From a voter’s perspective it all lacks credibility. So we have an area declared to be of inestimable natural heritage value and a credible person appointed to be the chief guardian of conservation areas. Where is the legal structure to make it all enforceable? The White Paper on freedom of information makes great reading except the part that makes it clear that it will not have effect prior to the next election, nor will the Whistleblower Act, nor any legislation on the financing of political parties.

On the other hand, the proposed constitutional changes guaranteeing proportionality only to the parties presently represented in Parliament will definitely become law before the election - so much for democratic credentials and promises of institutional reform. While the Prime Minister throws sops at environmentalists, the mega projects causing irreversible damage far and wide but particularly in the North Harbour area and in Gozo are going ahead.

There is no plan. There are only electoral geegaws.
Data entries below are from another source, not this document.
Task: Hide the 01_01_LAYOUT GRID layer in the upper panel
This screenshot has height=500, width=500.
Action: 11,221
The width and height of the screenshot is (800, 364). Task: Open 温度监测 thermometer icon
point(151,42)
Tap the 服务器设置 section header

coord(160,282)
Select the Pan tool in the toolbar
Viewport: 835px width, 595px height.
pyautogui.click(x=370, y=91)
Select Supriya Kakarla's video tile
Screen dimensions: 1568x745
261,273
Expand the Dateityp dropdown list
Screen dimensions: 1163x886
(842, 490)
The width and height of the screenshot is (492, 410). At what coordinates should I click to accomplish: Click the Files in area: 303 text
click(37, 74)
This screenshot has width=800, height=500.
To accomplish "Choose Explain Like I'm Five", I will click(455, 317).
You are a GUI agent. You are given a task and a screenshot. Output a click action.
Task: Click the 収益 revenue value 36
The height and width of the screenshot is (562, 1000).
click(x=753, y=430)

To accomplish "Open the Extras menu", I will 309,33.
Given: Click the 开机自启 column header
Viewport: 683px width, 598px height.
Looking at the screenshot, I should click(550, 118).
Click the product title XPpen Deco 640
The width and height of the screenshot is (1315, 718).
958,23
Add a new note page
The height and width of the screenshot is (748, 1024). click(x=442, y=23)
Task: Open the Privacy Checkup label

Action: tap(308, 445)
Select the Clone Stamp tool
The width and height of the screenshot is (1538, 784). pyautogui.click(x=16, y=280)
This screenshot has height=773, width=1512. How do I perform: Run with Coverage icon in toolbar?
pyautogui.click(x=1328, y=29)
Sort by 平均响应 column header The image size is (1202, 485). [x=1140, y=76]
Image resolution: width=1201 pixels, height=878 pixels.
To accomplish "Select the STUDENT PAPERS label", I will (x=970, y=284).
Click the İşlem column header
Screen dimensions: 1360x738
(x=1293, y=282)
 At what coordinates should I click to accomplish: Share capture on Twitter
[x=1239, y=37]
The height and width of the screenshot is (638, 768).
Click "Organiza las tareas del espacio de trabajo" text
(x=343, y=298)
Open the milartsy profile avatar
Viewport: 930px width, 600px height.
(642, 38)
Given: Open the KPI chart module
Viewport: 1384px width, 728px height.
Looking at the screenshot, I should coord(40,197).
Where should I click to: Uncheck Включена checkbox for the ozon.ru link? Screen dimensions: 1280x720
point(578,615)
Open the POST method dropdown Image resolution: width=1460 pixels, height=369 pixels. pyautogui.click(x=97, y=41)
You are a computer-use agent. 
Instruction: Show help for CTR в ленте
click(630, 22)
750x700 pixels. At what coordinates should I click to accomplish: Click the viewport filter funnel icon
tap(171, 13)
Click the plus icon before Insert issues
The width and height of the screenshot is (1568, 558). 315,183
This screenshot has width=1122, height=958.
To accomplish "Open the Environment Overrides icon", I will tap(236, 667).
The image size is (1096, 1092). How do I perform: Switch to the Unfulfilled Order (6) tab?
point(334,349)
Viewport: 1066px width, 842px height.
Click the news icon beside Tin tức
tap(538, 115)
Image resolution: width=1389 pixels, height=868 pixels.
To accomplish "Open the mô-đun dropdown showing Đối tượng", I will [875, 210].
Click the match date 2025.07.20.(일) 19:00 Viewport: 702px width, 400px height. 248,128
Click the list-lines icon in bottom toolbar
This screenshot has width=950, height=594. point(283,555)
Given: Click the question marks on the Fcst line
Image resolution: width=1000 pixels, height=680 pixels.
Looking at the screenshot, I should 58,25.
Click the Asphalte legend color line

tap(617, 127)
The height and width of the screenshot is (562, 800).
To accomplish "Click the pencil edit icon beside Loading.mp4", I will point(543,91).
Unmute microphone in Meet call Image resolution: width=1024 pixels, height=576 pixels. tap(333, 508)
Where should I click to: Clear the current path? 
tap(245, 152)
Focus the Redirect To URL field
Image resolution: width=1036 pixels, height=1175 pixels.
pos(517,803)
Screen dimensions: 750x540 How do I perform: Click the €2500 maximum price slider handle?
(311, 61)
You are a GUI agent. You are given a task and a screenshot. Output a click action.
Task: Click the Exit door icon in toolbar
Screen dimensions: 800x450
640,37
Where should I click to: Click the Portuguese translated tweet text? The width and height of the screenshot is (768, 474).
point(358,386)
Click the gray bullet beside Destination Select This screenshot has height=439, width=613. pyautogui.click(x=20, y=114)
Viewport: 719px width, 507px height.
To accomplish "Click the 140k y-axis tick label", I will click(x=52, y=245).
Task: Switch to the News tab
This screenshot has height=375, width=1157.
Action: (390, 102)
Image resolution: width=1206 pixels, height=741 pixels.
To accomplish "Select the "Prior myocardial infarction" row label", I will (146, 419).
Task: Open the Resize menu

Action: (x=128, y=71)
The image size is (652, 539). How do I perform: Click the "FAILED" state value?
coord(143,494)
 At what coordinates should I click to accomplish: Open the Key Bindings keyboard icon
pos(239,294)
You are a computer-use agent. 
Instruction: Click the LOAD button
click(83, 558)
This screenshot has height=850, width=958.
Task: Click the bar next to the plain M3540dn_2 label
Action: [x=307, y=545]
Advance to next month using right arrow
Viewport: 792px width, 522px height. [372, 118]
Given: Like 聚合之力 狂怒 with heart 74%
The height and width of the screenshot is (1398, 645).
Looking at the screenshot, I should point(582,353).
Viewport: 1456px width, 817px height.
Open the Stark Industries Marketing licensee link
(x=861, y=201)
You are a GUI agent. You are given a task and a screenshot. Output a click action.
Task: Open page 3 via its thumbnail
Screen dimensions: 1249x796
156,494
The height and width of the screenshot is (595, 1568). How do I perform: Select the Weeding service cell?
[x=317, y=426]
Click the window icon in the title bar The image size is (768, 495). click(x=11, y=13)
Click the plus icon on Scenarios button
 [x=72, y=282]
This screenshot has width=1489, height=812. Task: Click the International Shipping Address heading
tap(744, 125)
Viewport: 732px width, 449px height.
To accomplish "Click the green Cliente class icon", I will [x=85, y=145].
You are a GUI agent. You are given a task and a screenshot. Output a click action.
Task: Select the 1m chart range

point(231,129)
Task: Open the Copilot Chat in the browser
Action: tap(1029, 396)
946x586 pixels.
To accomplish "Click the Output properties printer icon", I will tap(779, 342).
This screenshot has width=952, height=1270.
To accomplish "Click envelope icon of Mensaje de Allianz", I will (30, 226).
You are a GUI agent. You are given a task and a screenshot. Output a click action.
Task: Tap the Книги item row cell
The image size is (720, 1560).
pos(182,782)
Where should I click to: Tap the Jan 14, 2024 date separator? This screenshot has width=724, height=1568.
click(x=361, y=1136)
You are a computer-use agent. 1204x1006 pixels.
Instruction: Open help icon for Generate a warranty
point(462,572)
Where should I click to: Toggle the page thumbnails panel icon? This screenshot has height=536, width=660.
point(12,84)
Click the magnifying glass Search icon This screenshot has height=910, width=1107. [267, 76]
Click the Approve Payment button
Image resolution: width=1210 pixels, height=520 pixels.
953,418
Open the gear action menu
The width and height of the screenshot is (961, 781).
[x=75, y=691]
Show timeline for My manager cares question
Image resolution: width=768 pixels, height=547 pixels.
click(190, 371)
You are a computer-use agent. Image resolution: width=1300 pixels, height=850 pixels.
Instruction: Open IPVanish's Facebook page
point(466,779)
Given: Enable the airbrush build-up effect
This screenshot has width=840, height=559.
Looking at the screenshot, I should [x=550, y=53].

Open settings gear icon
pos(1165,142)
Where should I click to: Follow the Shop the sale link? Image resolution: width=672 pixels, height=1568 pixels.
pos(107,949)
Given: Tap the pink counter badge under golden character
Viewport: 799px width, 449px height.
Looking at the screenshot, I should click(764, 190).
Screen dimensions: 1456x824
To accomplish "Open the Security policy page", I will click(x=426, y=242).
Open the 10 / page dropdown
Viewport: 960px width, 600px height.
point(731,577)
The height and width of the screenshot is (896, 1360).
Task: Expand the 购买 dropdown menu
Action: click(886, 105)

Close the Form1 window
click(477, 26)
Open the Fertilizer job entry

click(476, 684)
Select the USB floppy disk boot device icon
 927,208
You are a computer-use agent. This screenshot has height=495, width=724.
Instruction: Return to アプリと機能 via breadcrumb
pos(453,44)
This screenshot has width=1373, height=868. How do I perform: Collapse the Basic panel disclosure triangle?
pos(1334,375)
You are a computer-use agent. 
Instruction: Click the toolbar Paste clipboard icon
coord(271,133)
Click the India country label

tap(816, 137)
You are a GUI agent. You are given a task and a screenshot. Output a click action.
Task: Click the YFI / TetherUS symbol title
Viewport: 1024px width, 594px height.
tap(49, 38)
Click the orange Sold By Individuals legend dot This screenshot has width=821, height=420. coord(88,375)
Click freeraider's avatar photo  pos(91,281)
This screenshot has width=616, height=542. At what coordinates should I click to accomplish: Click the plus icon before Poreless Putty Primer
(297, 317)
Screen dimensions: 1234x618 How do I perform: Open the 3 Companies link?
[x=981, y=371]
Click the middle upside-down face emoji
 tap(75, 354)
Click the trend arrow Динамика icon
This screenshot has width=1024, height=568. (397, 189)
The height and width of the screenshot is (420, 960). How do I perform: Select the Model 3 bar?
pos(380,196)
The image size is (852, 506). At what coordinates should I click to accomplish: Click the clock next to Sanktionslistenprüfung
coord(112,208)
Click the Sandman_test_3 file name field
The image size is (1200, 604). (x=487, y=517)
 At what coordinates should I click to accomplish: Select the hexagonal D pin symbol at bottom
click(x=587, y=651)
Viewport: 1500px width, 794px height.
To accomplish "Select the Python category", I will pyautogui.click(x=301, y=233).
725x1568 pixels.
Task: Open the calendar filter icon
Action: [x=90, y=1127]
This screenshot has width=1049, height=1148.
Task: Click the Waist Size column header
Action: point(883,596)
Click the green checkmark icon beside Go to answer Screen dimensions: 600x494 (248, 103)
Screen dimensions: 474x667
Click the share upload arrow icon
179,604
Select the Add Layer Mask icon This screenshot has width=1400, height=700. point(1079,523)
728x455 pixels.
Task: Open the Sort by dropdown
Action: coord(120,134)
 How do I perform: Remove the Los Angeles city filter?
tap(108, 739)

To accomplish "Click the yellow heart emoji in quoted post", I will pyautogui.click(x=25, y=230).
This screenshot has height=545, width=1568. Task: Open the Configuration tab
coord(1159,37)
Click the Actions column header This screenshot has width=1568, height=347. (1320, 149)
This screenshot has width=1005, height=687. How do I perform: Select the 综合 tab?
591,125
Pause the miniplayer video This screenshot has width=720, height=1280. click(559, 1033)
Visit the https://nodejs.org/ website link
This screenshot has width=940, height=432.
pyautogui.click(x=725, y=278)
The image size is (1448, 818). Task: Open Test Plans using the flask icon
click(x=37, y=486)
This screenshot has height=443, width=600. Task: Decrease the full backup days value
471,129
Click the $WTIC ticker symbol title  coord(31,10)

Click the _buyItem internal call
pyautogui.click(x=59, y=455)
A serious government would have involved all stakeholders in a profound analysis of what Gozo needs and what Gozitans want and would have made it known years ago. Gozo fails to engage fully with EU membership opportunities because it has remained in a state of indecision.

Is it to become as built up and over-exploited as Malta or will it give value to its natural and landscape assets to secure a future for its population? Is there a plan to develop employment opportunities in Gozo which are permanent and free of seasonality? Is there any plan at all except for sudden announcements of apparently large public expenditure but which has no utilisation framework to give it credibility? Will Gozitans believe any of it when they have had to suffer for so many long years for the completion of the Mgarr ferry terminal?

At the end of the report on the 20 Grand Harbour projects so loudly boasted about in anticipation by the government, in the very last lines, the writers note that all the projects described therein will require further detailed studies. It is a laconic admission that all the projects which all architectural and construction firms are beginning to vie for are at the electoral smokescreen stage.

It is the same with Gozo: Nobody serious can hope to be absolved of five years of unmitigated neglect combined with a series of major environmental threats and all-encompassing cronyism by throwing a mere promise at the problems on the eve of an election. It all stretches the government’s credibility paper thin.

This is what the Prime Minister still seems unable to understand. The Maltese electorate no longer believes this nonsense. In fact, making such promises on the eve of an election may be worse than not making them at all. There is massive doubt that any of it will come to pass. People expect politics from politicians, serious politics not clever conjuring tricks.

On the contrary, nobody at all doubts for an instant that, with the Greens in a position to make decisions, all the PN’s plagiarised promises will definitely be kept. The eco-island project for Gozo requires much more than an uncosted so-called plan. The Greens will very definitely demand profound institutional reform which will place the political class under permanent scrutiny. We have everything to gain by it.

Could it possibly be that the Prime Minister has not yet twigged that the EU citizens of Malta and Gozo will no longer be satisfied with cheap imitations when they can have the genuine article? Why should they be seduced with too little greenwash and too late, when they can have the real thing and be certain that such promises will be kept?

Dr Vassallo is chairman of Alternattiva Demokratika - the Green party.